━━━━━ Material provided ━━━━━

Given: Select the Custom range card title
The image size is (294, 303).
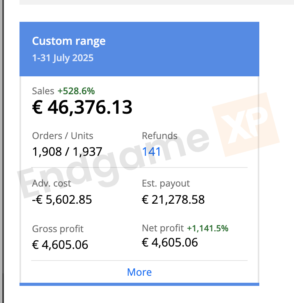Looking at the screenshot, I should pos(69,41).
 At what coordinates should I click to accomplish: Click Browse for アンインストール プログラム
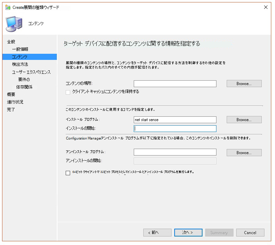(244, 152)
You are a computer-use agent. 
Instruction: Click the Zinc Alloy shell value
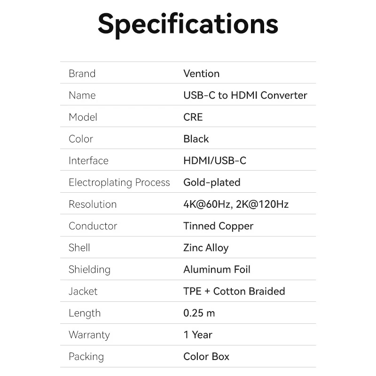[x=206, y=248]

━━━━━

§ **What needs to be done**:
Would you please transcribe the listing in full, exactly, while omitting the images?

§ **Answer to this task**:
Given: Select the Custom range card title
The image size is (294, 303).
Looking at the screenshot, I should pos(69,41).
 At what coordinates should I click to accomplish: Click Browse for アンインストール プログラム
(244, 152)
You are a computer-use agent. 
Instruction: Click the Zinc Alloy shell value
[x=206, y=248]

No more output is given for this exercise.